Stored items:
--------------------

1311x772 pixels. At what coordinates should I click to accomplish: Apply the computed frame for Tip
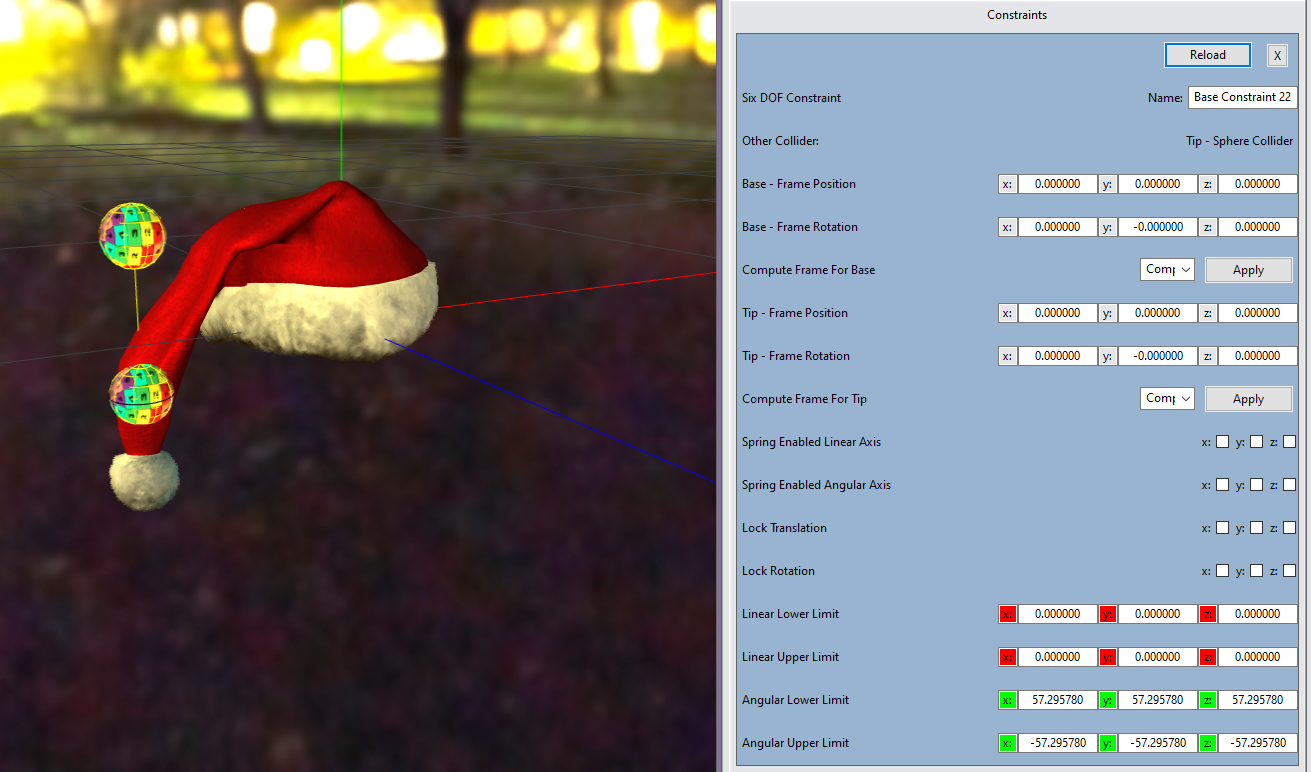click(1248, 398)
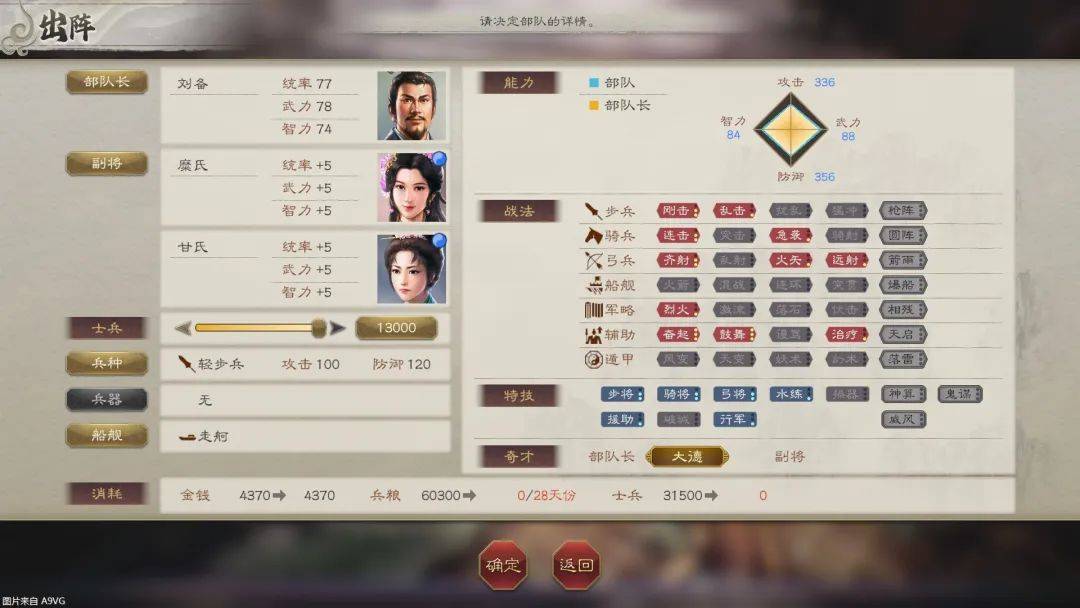Image resolution: width=1080 pixels, height=608 pixels.
Task: Open the 部队长 commander selection
Action: click(107, 82)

--------------------

Omit all pictures and repeat the rest of the records verbatim.

# RESPONSE TO THE TASK
1311x772 pixels. At what coordinates should I click to accomplish: Apply the computed frame for Tip
click(1248, 398)
Image resolution: width=1080 pixels, height=608 pixels.
Task: Open the 部队长 commander selection
Action: click(107, 82)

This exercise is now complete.